Como a AJD referiu em sua nota, todas as juízas e juízes, como seres políticos, têm o direito fundamental de manifestar-se publicamente, contra ou a favor de fatos que interferem e interessam a quem vive em sociedade. É fundamental, em um sistema democrático, defender esse direito à manifestação de pensamento de modo radical. O que se vê, entretanto, é que a perseguição, que não deveria ocorrer de modo algum, é ainda seletiva, e por vezes tão eficiente a ponto de determinar a investigação sobre fato que ainda nem ocorreu.
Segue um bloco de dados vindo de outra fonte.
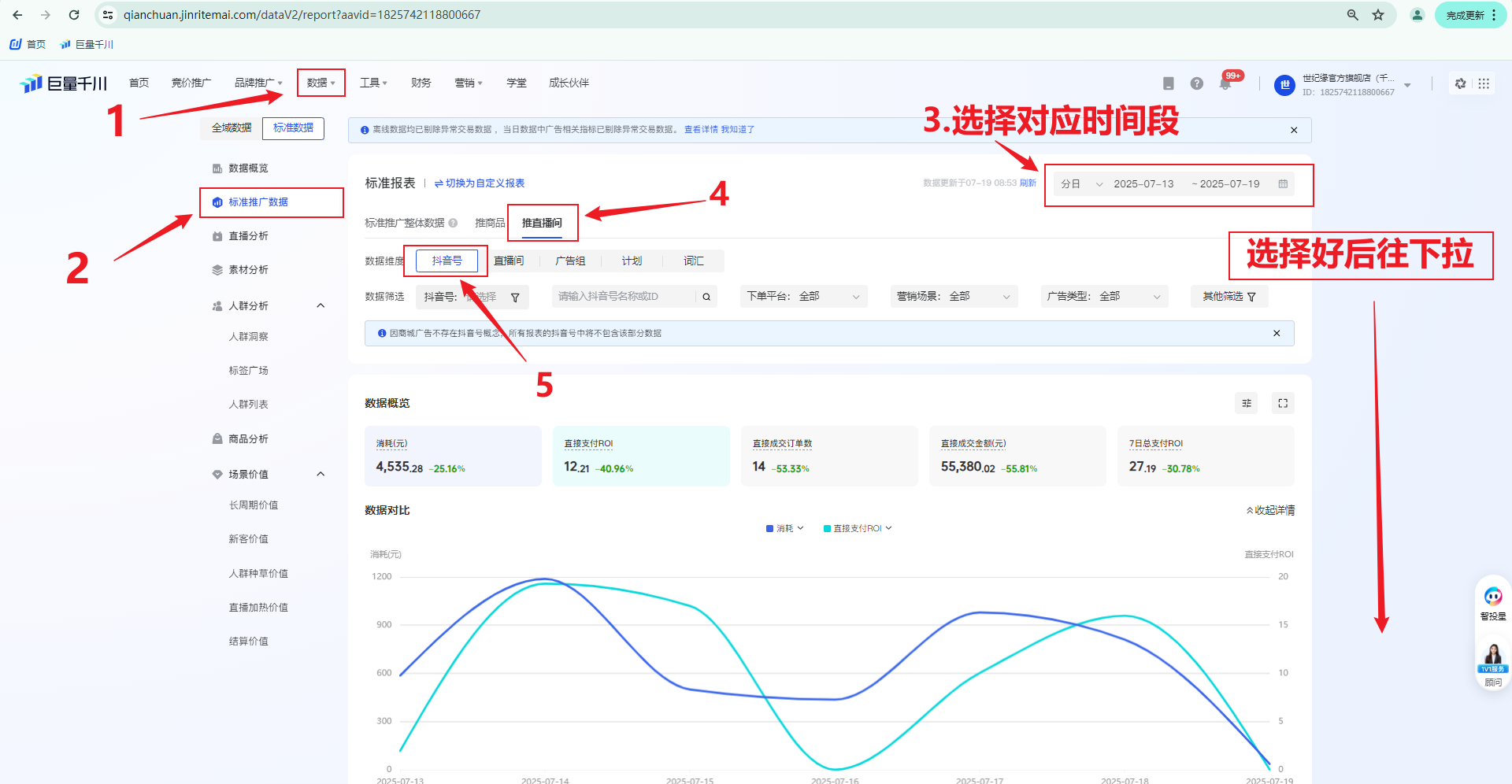
Task: Open the help question mark icon
Action: (1196, 83)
O Brasil está assistindo à deterioração diária de um pacto democrático firmado com tanto sacrifício e tão bem representado pelo texto da Constituição vigente. Calar, em momentos como esse, implica compactuar. Pior do que calar, perseguir quem tem a coragem que a muitos falta, em momentos como esse, significa ser cúmplice. Não temos o direito de ser ingênuos. Há um flerte cada vez mais flagrante e decisivo com a ruptura completa da ordem democrática. E bem sabemos que a democracia, mesmo com seus limites e falhas, é a forma de organização que permite pensar criticamente, expor o pensamento e agir para alterar a realidade. É por isso que nenhuma forma de censura serve à democracia, especialmente aquela em que são os próprios juízes a agir como algozes.
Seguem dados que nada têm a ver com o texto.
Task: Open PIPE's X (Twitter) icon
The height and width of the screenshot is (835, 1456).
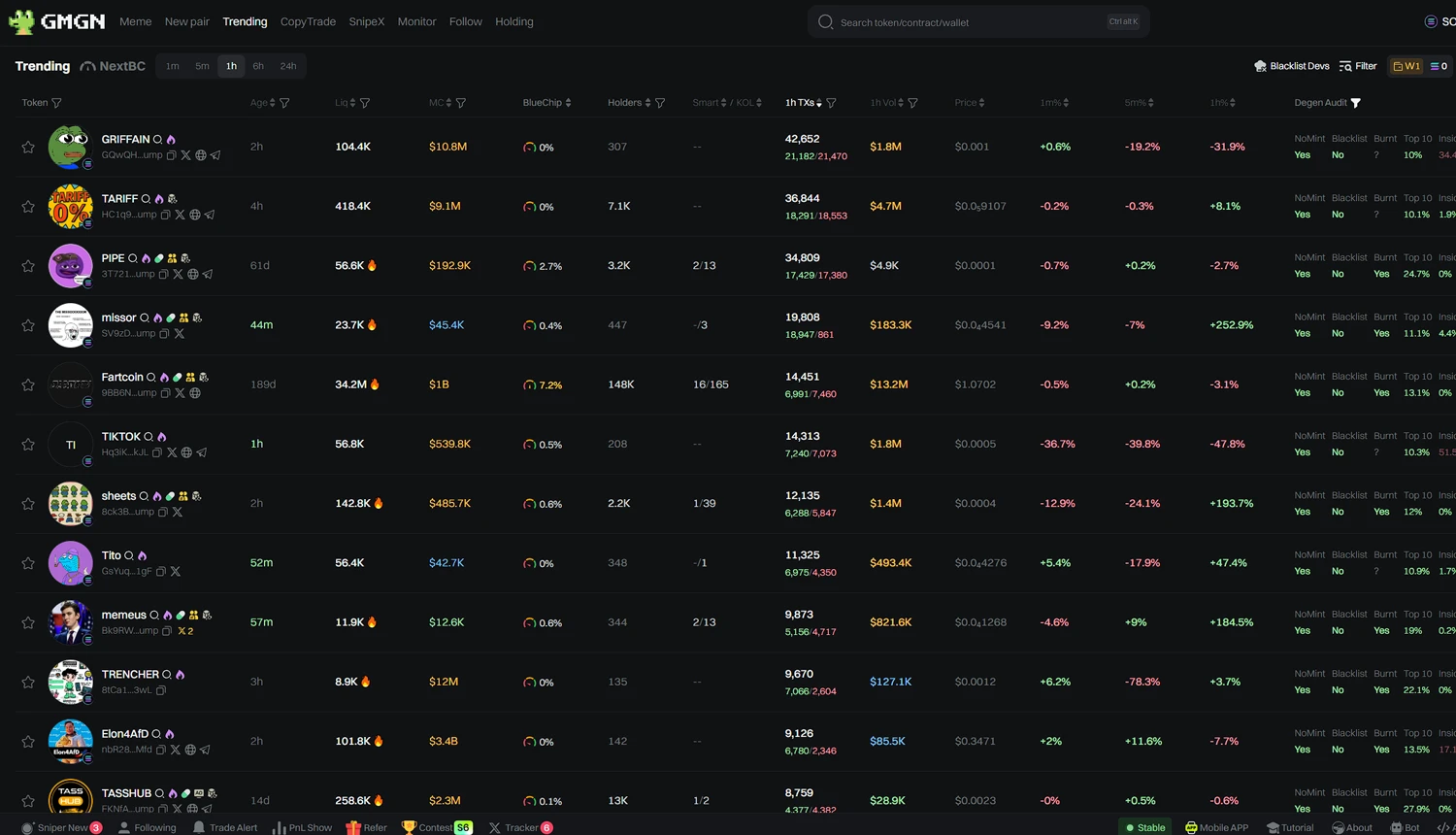Action: (178, 275)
[1] Art. 95, Parágrafo único: Aos juízes é vedado: III – dedicar-se à atividade político-partidária.

[2]   Art. 36 – É vedado ao magistrado:  III – manifestar, por qualquer meio de comunicação, opinião sobre processo pendente de julgamento, seu ou de outrem, ou juízo depreciativo sobre despachos, votos ou sentenças, de órgãos judiciais, ressalvada a crítica nos autos e em obras técnicas ou no exercício do magistério.

[3] Art. 4º Constituem condutas vedadas aos magistrados nas redes sociais: II – emitir opinião que demonstre atuação em atividade político-partidária ou manifestar-se em apoio ou crítica públicos a candidato, lideranças políticas ou partidos políticos.

Este texto não reflete necessariamente a opinião de CartaCapital.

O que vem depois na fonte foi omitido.